Slow and steady remains the progress that developed yesterday. It’s not my favoured type of development because it raises too much noise that tends to play tricks when trying to establish which are the key wave endings. This should always be kept in mind when working within a trade. Applying a range of techniques and indicators can help to control the main price development along with the expectations of the higher degree structures.
Having said that, we are making good – if slow - progress to my targets and the comments I offered yesterday still remain valid. Some of the lower degree targets were slightly stronger than expected - and this is another issue with a slow moving, noisy development. Obviously, there are a range of projections, particularly in Wave (iii)’s, that can see shortfall against expectations followed by longer Wave (v)’s and equally there can be stronger projections in Wave (iii) and stubbier Wave (v)’s. Within this process, there does seem to be a common theme across the Europeans and to a certain extent in USD/JPY also. This group should continue within the main theme but it is noticeable that 4-hour momentum in the Continentals are building up dollar bearish divergences. GBP/USD has its own structure for now, but does seem to have a common theme.

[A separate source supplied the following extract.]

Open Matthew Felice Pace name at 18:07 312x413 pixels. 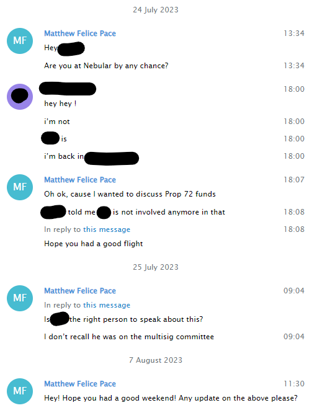click(80, 180)
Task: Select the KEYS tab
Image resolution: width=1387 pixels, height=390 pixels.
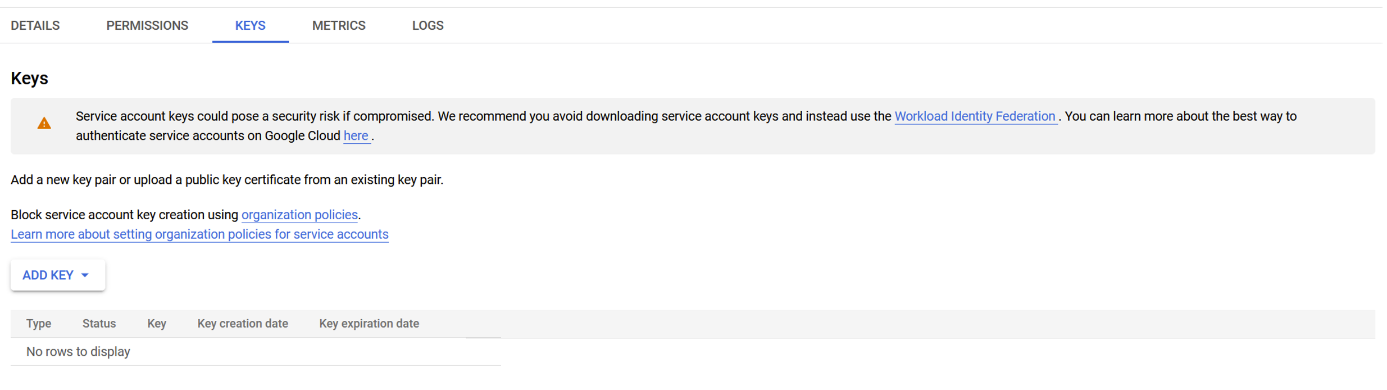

The Aussie is still a mystery, although yesterday’s upside gains were interesting. It pushes me more to my favoured upside scenario, but I’m not sure this will be resolved today – and even if it does, the degree of any stronger rally does seem to exceed any corrections in the Europeans… I therefore remain sidelined and prefer to observe until a key break is seen
The JPY pairs went in polar opposites – USD/JPY making gains (albeit slow) while EUR/JPY managed to drag itself lower. This process may well occur again today. However, the underlying relationship between these two may well continue.